Hosted by the University College London since 2000, Digital Egypt charms as a wonderful resource that has been created mainly by Stephen Quirke with contributions by Wolfram Grajetzki and Narushige Shiode. Drawn extensively (if not almost exclusively) from the collection of the well-known Petrie Museum of Archaeology, Digital Egypt focusses well on using the pictures from the Petrie Museum in a teaching manner and emphasises the varied and multitudinous nature of Egyptian material culture. Hover over the images to further learn about topics such as Ideology and Beliefs or The Exact Sciences among many others. Because the site is organised chronologically in these areas, it allows the visitor to gain a comprehensive overview of the changing styles when it comes to pottery, for example.
Digital Egypt also provides learning tips and strategies to make use of this website in the classroom. In one example, they provide some sample topics and ways to approach these without having to be an expert in the field. Recent additions bring the past alive through 3D models of important monuments that can be accessed either as videos or as interactive virtual tours.
Tip: Check out the A-Z index to quickly find resources on a specific term.

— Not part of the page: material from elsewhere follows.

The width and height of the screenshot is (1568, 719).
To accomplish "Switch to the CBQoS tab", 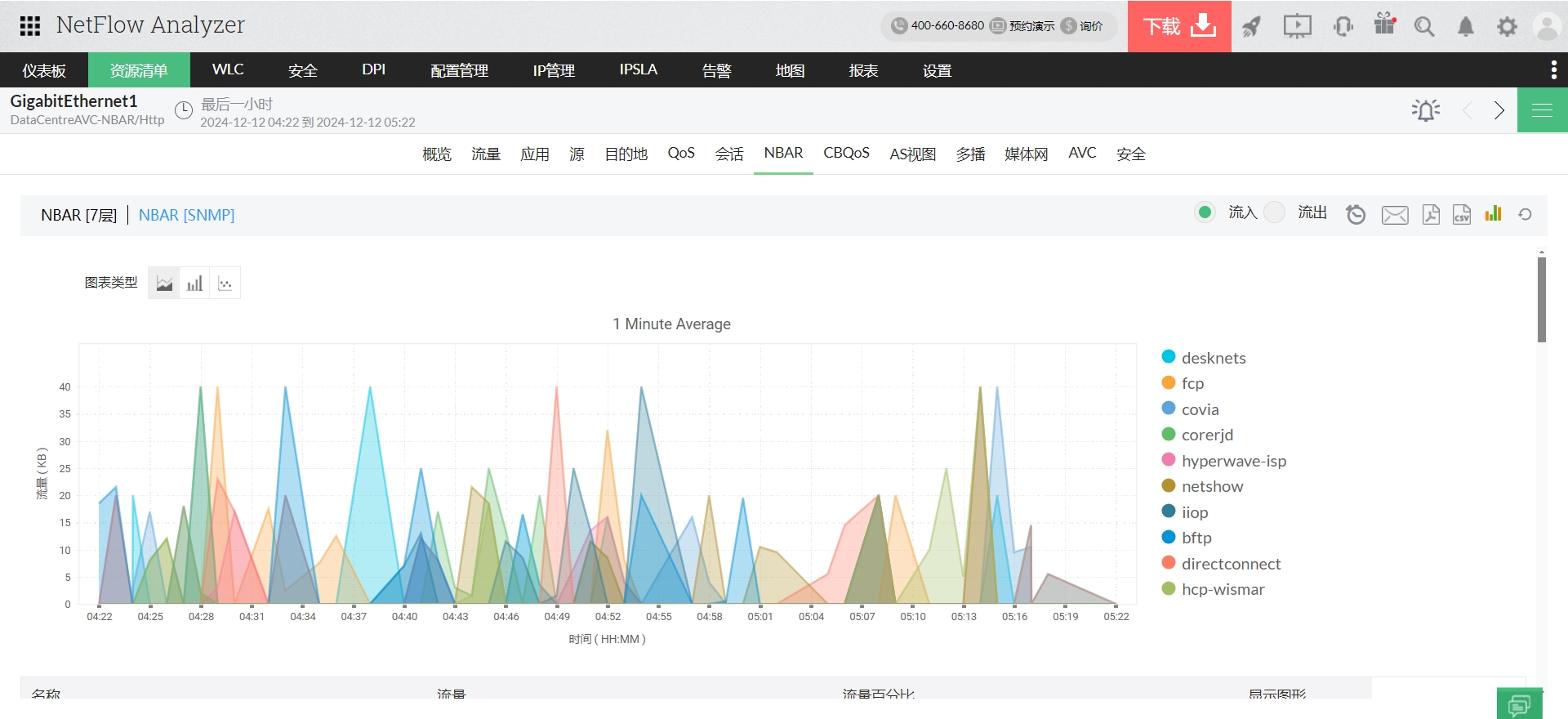I will [x=846, y=154].
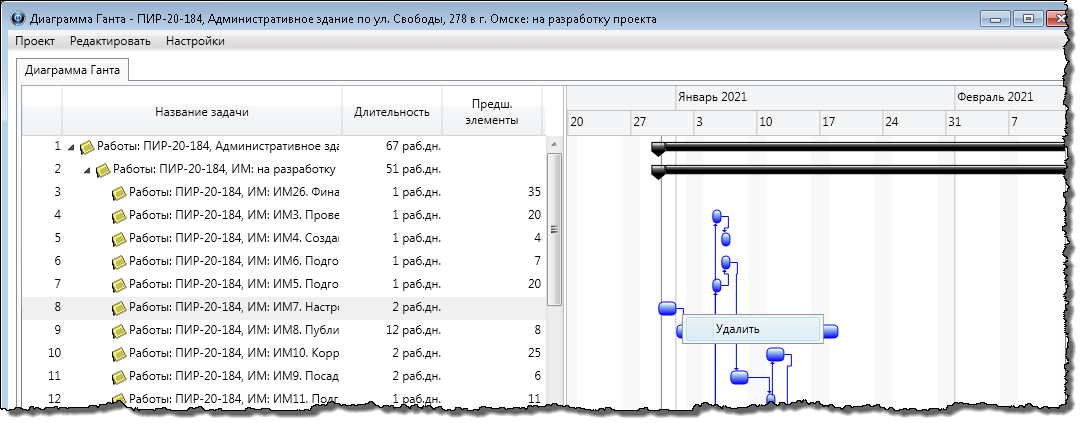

Studying Egyptian architecture thousands of miles away has its obvious disadvantages; as students of Egyptology, we became accustomed to using Digital Karnak since its inception in 2008, and were saddened in 2016 when the UCLA website was archived. Nevertheless, many of the website’s features and videos can still be found around the internet (unfortunately, the Timemap which allowed you to scroll through the construction of the temple overtime seems to be nonfunctional). Under ‘Experience Karnak‘ teachers can utilise the 3D models of most element of the temple for any classroom, searchable by feature, chronology, or architectural type. If you have Google Earth installed on your laptop, a downloadable Virtual Reality model can also be utilised in that way, showing Karnak’s ancient form in its modern setting.
Tip: Use the Archive page to find all the construction projects at Karnak belonging to a certain king, such as Shoshenq I.
Technology, Teaching, & Egyptology in the Twenty-First Century
The difficulty we encountered in writing this blog is the speed with which technology moves ahead. Many of the technologies in use a decade ago are today superseded by better, more efficient, and more feature-packed renditions. A project’s digital ambitions can seem worthwhile, and perhaps with this image they can secure funding to get the project off the ground. However, with the ever-increasing pace of changes in technology – with advances in hardware or software and the requirements of further funding to continue operations – how feasible and useful are some of these projects in reality? In this context, we have chosen several resources that have seen continuous redevelopment over the years (such as Digital Egypt for Universities and JSESH) and others that are beginning to show the results of recent investment with the advent of virtual or augmented reality (such as Describing Egypt). We look forward to seeing what the future holds in store for teaching with Digital Egyptology.
What are some digital tools that you use in/out of the classroom to teach courses on Egyptology or other ancient histories?